3D printing has been a popular technology for several years. Almost every industry can benefit from 3D printing, from manufacturing to medicine. Read on to learn about the history of 3D printing and why it is a key technology in the present and future of manufacturing.

3D printing started just a few short decades ago, with early technologies arriving during the 1980s. In 1984, Charles Hull filed a patent for a stereolithography apparatus (SLA). This device uses an ultraviolet laser to etch a shape into a vat of photopolymer resin, which then builds upon itself layer-by-layer.Figure 1: A 3D printer in action. Figure 1: A 3D printer in action. Around that same time, Carl Deckard developed selective laser sintering (SLS), which works similarly but is based on powder materials rather than liquid. S. Scott Crump put the stereolithography file format to work in plastic with his fused deposition modeling (FDM) technology, patented in 1989.

Then in 1993, the Massachusetts Institute of Technology developed ZPrinting — an inkjet-based, powder printing process that added the vertical Z-axis to traditional X and Y plots. The 1990s saw wide availability of CAD tools, which model 3D objects for printing. Medical researchers also started using 3D printing in their research. In 1999, medical researchers used a 3D-printed scaffold to support organs grown from patient cells.

The early years of the new millennium brought additional milestones for 3D printing. Scientists fabricated a miniature, working kidney and bioprinted blood vessels. Engineers flew a 3D-printed, unmanned aircraft. A prototype for a 3D-printed car body was designed with the potential for 200 mpg. Low-cost 3D printers also arrived through developments such as the RepRap Project, an open-source initiative established with the goal of making machines that could replicate themselves. This, along with the rise of collaborative services like Shapeways and MakerBot’s Thingiverse, lowered the barrier for innovators to enter the field. As the movement toward mass customization in manufacturing picked up steam, on-demand industrial parts fabrication was made possible through 3D printing.

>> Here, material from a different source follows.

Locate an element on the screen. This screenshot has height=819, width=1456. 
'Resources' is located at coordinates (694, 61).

Today, 3D printing is being used in nearly every industry. Manufacturing uses it to speed up the prototyping process; traditionally, prototypes are created with a mold or by hand, which is both expensive and time-consuming. The rapid prototyping process made possible through 3D printing allows developers to experiment with different shapes, sizes and materials with minimal waste and overhead. The ability to produce multiple prototypes also enables simultaneous market testing of multiple design iterations. The process could open the door to same-day fabrication and shipping of new products.

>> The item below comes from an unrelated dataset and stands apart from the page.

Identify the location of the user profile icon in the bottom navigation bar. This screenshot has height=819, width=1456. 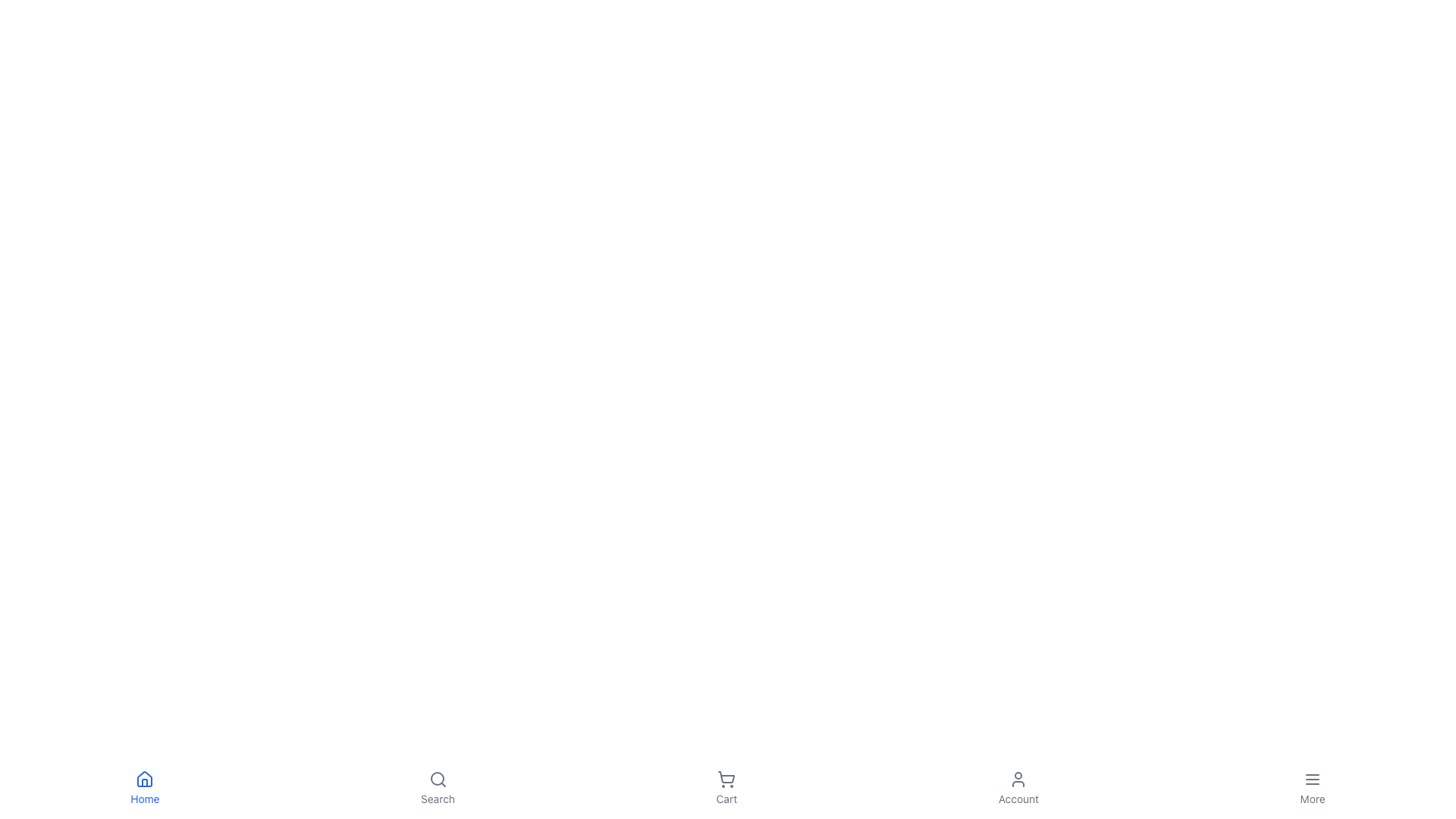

The value of 3D printing to manufacturing is not limited to prototyping. In contrast with traditional subtractive manufacturing processes, where materials are removed to create components and products, 3D printing is often referred to as an additive manufacturing process. In other words, products are created by materials being added together. This translates to less cost, less production time and less waste. Additive manufacturing is even starting to transform the negative effects that manufacturing can have on the environment by eliminating leftover raw materials and lowering carbon dioxide emissions.

3D manufacturing is clearly one of the most innovative technologies available for manufacturing. Although it has only been around for a few decades, it is quickly becoming a valuable tool for a range of industries and applications.